Records supplied —
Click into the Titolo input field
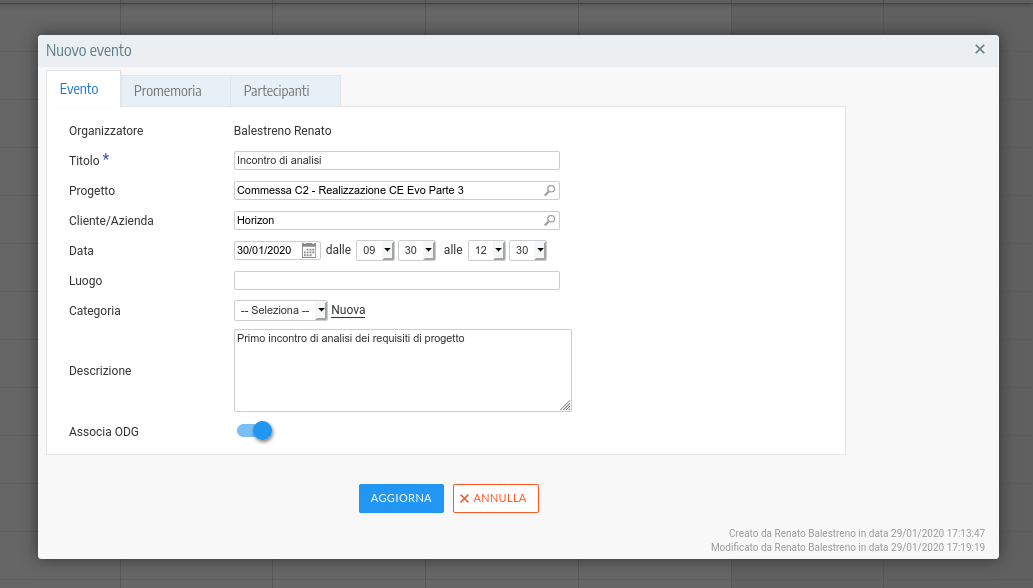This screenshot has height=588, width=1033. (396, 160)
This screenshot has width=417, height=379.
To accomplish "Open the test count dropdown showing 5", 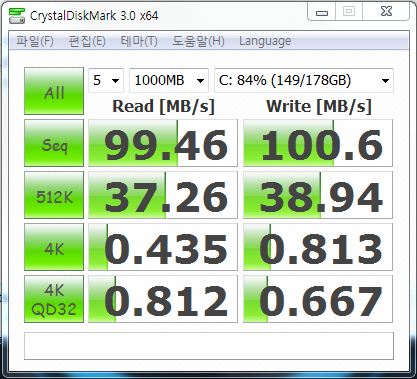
--
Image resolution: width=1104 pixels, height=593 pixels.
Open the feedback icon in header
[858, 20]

Action item — In the listing above, find the line containing "Click into the Titolo input field" and the line containing "the test count". Print those two lines and every line between them exactly, with no pictures.

Response to the exercise —
Click into the Titolo input field
This screenshot has height=588, width=1033. (396, 160)
This screenshot has width=417, height=379.
To accomplish "Open the test count dropdown showing 5", 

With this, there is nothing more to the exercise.